Tuesday, April 6, 2010

On Search Engine Optimization: Why canonical URLs matter

With the explosion of the amount of information organizations make accessible over the Internet, searchability and navigability are increasingly prominent on CMS wish lists. How do you structure site navigation when you have a bit more content than the average company?


Gov.nl

Consider the case of the Dutch national government: To provide convenient access to all governmental information citizens may need on a daily basis, it decided to bring information from 16 different ministries into one CMS.

To make centralization effective it needs to be paired with smart navigation. In larger contexts websites typically choose to provide more than one path to the same content. Technically this is achieved by tagging content instead of dropping it into fixed folders. Hippo CMS helps authors create these tags expediently and as of April 2010 citizens of the Netherlands have a number of centralized starting points to a large chunk of central government information (in Dutch):




Canonical URLs
Flexible navigation may be great for users, it is not ideal for search engines. To offer compact results, search engines try to condense the list of URLs gathered from crawling through different paths to the same content piece. With a variety of algorithms a search engine then decides which URL is the leading road to the content.

Leaving this decision to the search engine is a risky choice. Various URLs for the same content compete with each other in the rankings and the site owner loses control over incoming links. For faceted search paths the number of navigation ways to a single piece of content is practically infinite. If not managed carefully, offering faceted paths could even lead to accidental blacklisting as the search engine might conclude you're trying to game its rating algorithm.

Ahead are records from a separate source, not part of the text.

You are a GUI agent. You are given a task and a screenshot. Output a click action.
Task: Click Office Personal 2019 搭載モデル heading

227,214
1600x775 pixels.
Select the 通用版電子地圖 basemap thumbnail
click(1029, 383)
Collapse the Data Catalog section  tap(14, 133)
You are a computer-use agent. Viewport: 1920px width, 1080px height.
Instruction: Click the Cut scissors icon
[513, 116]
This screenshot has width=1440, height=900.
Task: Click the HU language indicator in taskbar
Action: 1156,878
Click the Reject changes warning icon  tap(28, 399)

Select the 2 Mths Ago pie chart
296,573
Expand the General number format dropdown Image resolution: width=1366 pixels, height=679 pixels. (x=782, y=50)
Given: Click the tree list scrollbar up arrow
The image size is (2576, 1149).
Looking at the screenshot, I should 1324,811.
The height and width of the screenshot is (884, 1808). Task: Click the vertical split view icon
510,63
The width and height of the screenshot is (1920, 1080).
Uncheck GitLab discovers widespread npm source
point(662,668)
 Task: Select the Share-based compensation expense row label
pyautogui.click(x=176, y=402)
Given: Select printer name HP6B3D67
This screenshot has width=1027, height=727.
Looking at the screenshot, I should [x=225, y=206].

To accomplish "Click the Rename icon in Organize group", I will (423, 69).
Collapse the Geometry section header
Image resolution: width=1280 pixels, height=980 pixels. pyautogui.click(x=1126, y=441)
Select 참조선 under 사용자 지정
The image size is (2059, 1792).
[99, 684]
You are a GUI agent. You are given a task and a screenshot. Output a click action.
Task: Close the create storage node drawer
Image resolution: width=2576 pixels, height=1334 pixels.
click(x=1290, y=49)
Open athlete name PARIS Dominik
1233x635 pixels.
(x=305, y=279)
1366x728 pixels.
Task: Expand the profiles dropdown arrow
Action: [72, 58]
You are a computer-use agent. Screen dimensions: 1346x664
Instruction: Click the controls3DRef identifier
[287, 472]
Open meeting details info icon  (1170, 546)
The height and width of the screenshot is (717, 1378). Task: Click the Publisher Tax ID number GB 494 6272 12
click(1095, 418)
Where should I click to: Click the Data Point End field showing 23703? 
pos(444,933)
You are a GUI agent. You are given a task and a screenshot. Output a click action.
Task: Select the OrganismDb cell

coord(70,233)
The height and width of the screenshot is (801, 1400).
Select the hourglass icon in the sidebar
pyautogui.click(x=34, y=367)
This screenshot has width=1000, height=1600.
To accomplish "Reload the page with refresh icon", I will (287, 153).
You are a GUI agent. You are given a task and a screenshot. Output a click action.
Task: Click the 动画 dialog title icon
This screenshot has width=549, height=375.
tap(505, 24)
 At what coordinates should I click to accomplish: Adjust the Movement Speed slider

This is where canonical URLs come in. Tagging pages with a canonical URL helps a search engine understand that multiple URLs should be be listed only once. Hippo builds canonicalization into its CMS design, making sure that the dominant URL is provided to the search engine for each unique piece of content. This approach provides a combination of multiple flexible navigation paths, optimized search results and consistency for incoming links.


Example
Let's have a more detailed look at the government example. The following are just two sample URLs leading to an article about tougher laws for repeat DUIs:

http://www.rijksoverheid.nl/onderwerpen/alcohol/nieuws/2010/04/01/rijden-onder-invloed-harder-aangepakt.html


In the source of both pages, invisible to the casual browser, a tag tells the search engine where to place this piece of content in its results.

link rel="canonical" href=http://www.rijksoverheid.nl/nieuws/2010/04/01/rijden-onder-invloed-harder-aangepakt.html"
And this is what Google returns when searching for a few of the article's keywords - Mission accomplished!
  1. Rijden onder invloed harder aangepakt | Nieuwsbericht ...

    1 april 2010 ... Rijden onder invloed harder aangepakt ... Ministerraad. Bel 0800-8051 voor vragen aan de Rijksoverheid ... Zoek binnen rijksoverheid.nl ...
    www.rijksoverheid.nl/.../rijden-onder-invloed-harder-aangepakt.html - Cached



For a more in depth description how you can create canonical URLs with Hippo CMS check out our public wiki





Tuesday, January 26, 2010

Why WCM/Portal convergence is a good thing

Stephen Powers' blogpost on convergence between WCM and Portal sparked a nice little controversy about the alleged trade-off between integration and separation of concerns. It ain't necessarily so: If integration is done right, the trade-off does not need to be there at all.

Convergence is a two way street. From the WCM perspective we like to think of Portals as a way to offer 'self service', personalization, security and integration with other applications / widgets / iframes and the like. From the Portal perspective we need WCM to provide tools to work with our portal content that does not reside in other applications.

Both are, of course, nothing new. Neither is the fact that vendors (Hippo with Hippo CMS and Apache Jetspeed Portal is the open source example) have been offering integrated portal offerings for a number of years. Given the challenges and costs involved in true integration, it clearly makes sense to offer integrated solutions as to keep such projects manageable. And who can better ensure integration is done right than the vendor itself?

New in Stephen's post is the fact that he, or rather IBM, sees the package of WCM & Portal becoming such a common combination that distinguishing the two markets would no longer be meaningful. This does not mean that WCM and Portals will become an undistinguishable mesh (or mess?) with the risk of losing all we gained from separating content from the presentation layer in the first place.

It does mean, just like before, that buyers should be careful not to select a package that restricts their choice in where and how to manage and publish their content. It also means that buyers should be critical when making decisions about such things as collaboration platforms. Collaboration systems put in place today, may be with us for many years to come. Where does the content reside? Can it be accessed, altered, integrated in other applications? What about the source code? Remember Lotus Notes?

For maximum flexibility and future readiness in purchasing an integrated WCM & Portal, there are four basic questions to ask:
1. Can the WCM system stand on its own? Would you buy it for its WCM functionality?
2. Can the Portal stand on its own? Would you buy it for its Portal functionality?
3. Are the two really integrated? Integrated user management, security, administration, URL mapping, ease of development etc.
4. Is it Open Source (eg, are you free to use and change the software as you wish)?